Kolağası (also written as Kol Ağası, Kol Aghasi) was a military rank of the Ottoman Army. It corresponds to a Senior Captain (modern Turkish: Kıdemli Yüzbaşı) or an Adjutant Major. Kol Ağası is a compound word composed of Kol (column in Turkish) and Ağa (chief in Turkish). 

The rank was junior to the rank Binbaşı (originally corresponding to the Western rank of Lieutenant Colonel until 1934, the Turkish rank Binbaşı was later relegated to Major due to the removal of the rank Kolağası (Önyüzbaşı)), and senior to the rank Yüzbaşı (Captain) in the Ottoman Army and the pre-1934 Turkish Army.

Despite being a single rank, Kolağası was divided in two: Sağ Kolağası (Kolağası of the Right Flank) and Sol Kolağası (Kolağası of the Left Flank). Sağ Kolağası was senior to Sol Kolağası. After the rank of Yüzbaşı (Captain), an officer had to first become Sol Kolağası, before becoming Sağ Kolağası.

= Given material =
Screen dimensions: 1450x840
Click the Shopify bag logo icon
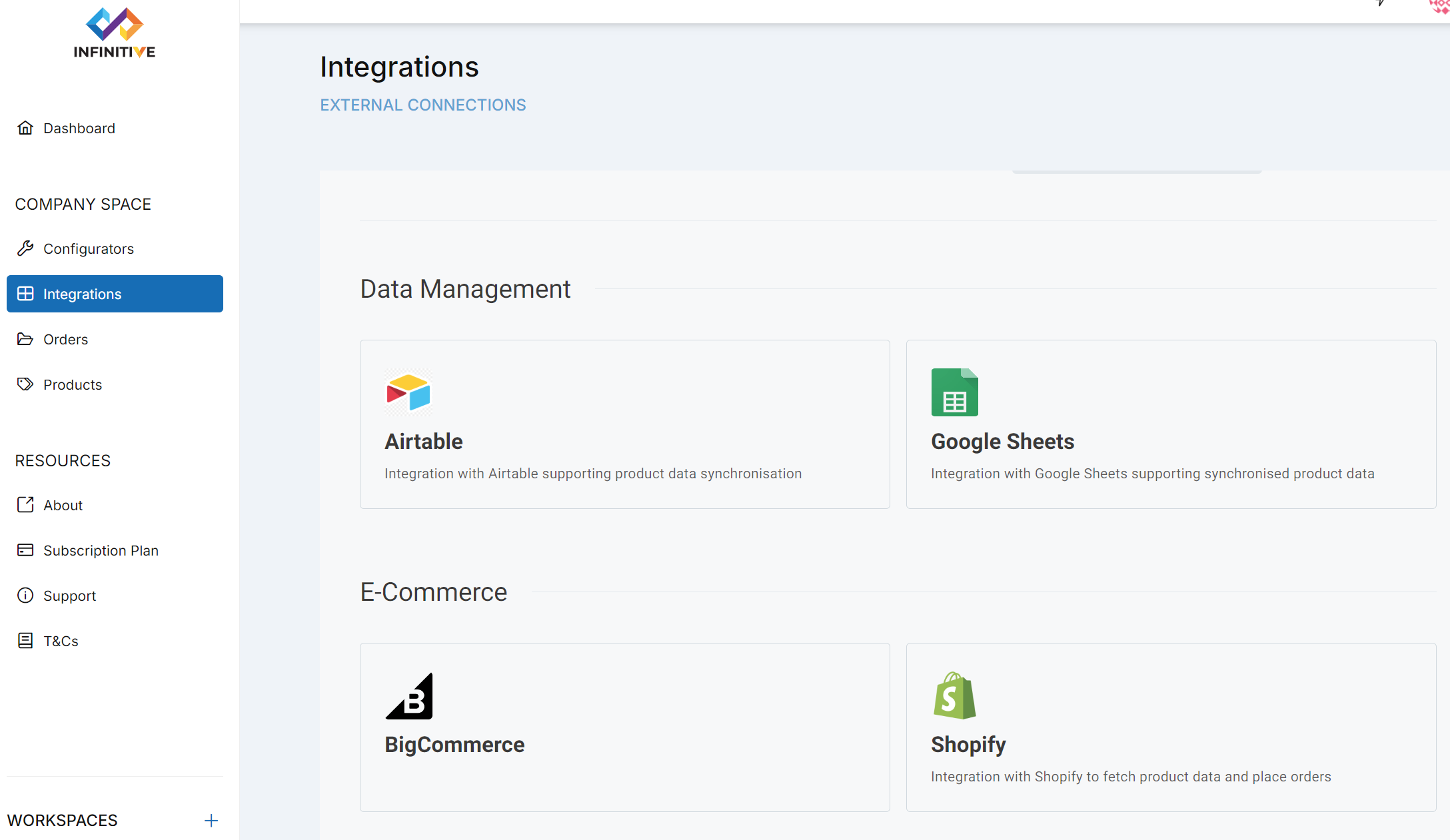(x=954, y=695)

= To do =
A – In the text on the Kolağası rank, which of its two divisions was the senior one?
B – Reproduce word for word the portion of the text on the Kolağası rank starting at "The rank was" and ending at "pre-1934 Turkish Army.".

= Solutions to the tasks =
A – Sağ Kolağası (Kolağası of the Right Flank)

B –
The rank was junior to the rank Binbaşı (originally corresponding to the Western rank of Lieutenant Colonel until 1934, the Turkish rank Binbaşı was later relegated to Major due to the removal of the rank Kolağası (Önyüzbaşı)), and senior to the rank Yüzbaşı (Captain) in the Ottoman Army and the pre-1934 Turkish Army.